American restaurateur

Arthur J. "Artie" Cutler (died June 18, 1997) was an American restaurateur known for founding a number of popular New York City restaurants known for their "eclectic tastes and unlikely sites," according to The New York Times.

== Biography ==
Cutler was born in Brooklyn and grew up in New Hyde Park, New York. His family was in the food business: his father owned a grocery store and a diner, and his grandfather owned a herring stand. He graduated from Columbia University in 1965. He worked his way through college slicing salmon at smoked fish counters.

He was working at an appetizing store in Brighton Beach in 1974 when he heard that Murray's Sturgeon Shop was up for sale. He borrowed money from his mother-in-law and purchased the store from Murray Berstein, the eponymous owner.

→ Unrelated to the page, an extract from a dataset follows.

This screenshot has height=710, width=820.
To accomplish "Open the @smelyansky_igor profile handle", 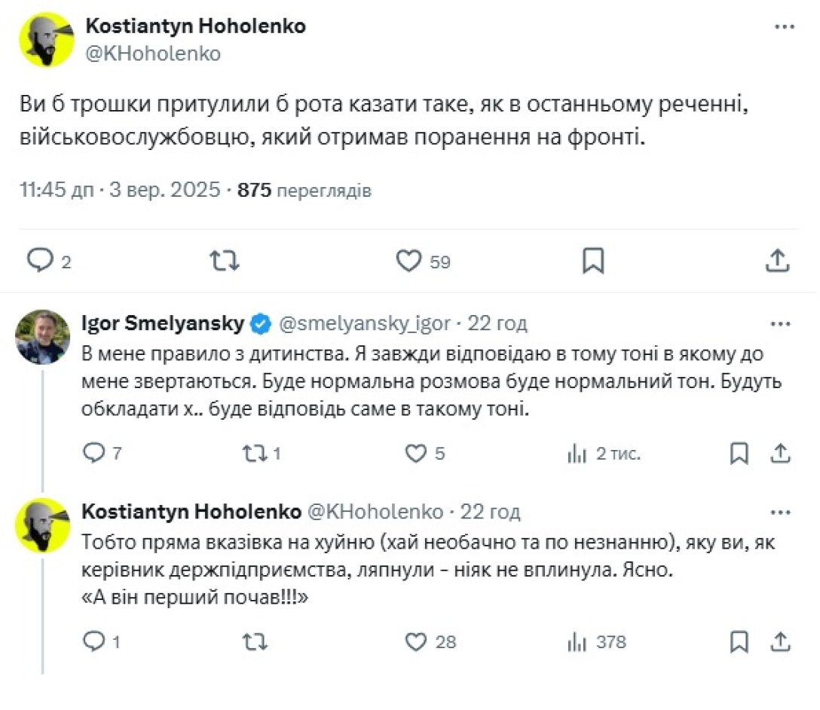I will click(x=365, y=324).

In 1990, Cutler opened Carmine's, a family-style Italian restaurant on West 90th Street on Manhattan's Upper West Side, which became an instant success and has six branches across the United States and The Bahamas as of 2022. He named the restaurant after harness driver Carmine Abbatiello. He also opened Ollie's Noodle Shop and Grille, a Chinese restaurant featuring noodles and roast meats, a Mexican Restaurant called Gabriela's, and Virgil's Real BBQ in Times Square. He also owned Docks Oyster Bar on Third Avenue.

Drew Nieporent called Cutler "a quiet genius" in the restaurant business.

His family opened Artie's Delicatessen in 1999 in honor of him after his unexpected death on June 18, 1997, of heart attack. The location closed in 2017.